## EXERCISE REQUIREMENTS
Copy the SQL Server testing passage from the words "You must determine" through "by SQL Server.", substituting "burdened" for "encumbered".

There are a couple of tricky parts for a novice. First, a rather long and unpleasant learning experience for me was figuring out an effective way to quickly refresh the entire test environment. In those days, we had to restore a rather large database, reboot all the servers, and reinitialize our monitoring instruments. Though you can still use this approach, there are newer and faster alternatives, such as database snapshots and—my current favorite—restoring a VM and/or VM snapshots.
Don’t be afraid to abort the test if things go awry early on. And, as mentioned earlier, only change one aspect of the SUT per test iteration.
You must determine which server you’ll use to monitor your SQL Server and the location of any monitoring log files. The best practice is to monitor the SUT remotely, so it isn’t encumbered by the overhead of collecting metrics and/or writing to the same I/O subsystem used by SQL Server.
Because of these performance concerns, the use of performance counters may need a bit of tuning. You’ll need to carefully evaluate the number of metrics and polling frequency offering the best mix of insight versus overhead. For the initial baseline, however, it’s recommended to use as many counters as desired with the highest frequency available. Subsequent tests can collect fewer metrics and/or at a lower polling frequency. Once you have some experience evaluating the resulting data, you’ll probably begin to limit the collections. In the absence of any other recommendations, collect the following throughout the baseline or benchmark test:
Don’t forget about TempDB! TempDB is a major source of resource consumption and contention on many multi-database systems. Collect information about TempDB performance as you would any other production database when you test.

## GIVEN ENTRIES
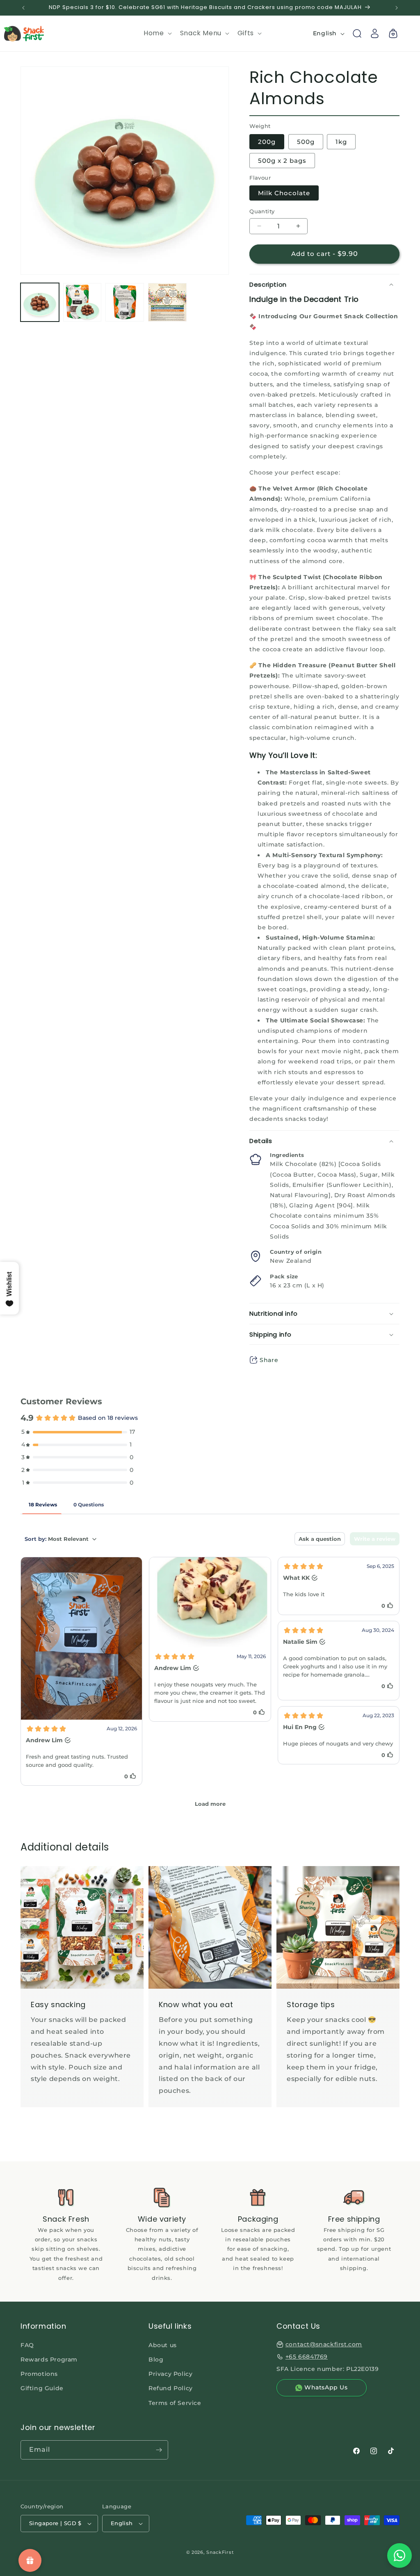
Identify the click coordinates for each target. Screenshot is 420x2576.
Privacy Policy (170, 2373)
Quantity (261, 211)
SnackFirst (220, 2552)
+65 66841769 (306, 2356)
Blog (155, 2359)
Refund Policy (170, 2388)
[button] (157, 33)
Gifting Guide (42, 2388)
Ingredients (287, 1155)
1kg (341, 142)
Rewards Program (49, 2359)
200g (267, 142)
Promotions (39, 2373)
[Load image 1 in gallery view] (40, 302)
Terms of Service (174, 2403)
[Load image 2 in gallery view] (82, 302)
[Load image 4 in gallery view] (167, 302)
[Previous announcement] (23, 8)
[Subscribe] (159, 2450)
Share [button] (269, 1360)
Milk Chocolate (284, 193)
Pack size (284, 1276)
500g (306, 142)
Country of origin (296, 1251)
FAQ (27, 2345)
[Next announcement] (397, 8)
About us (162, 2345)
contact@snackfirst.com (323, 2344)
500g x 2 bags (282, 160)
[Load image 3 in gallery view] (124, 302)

## RESPONSE
You must determine which server you’ll use to monitor your SQL Server and the location of any monitoring log files. The best practice is to monitor the SUT remotely, so it isn’t burdened by the overhead of collecting metrics and/or writing to the same I/O subsystem used by SQL Server.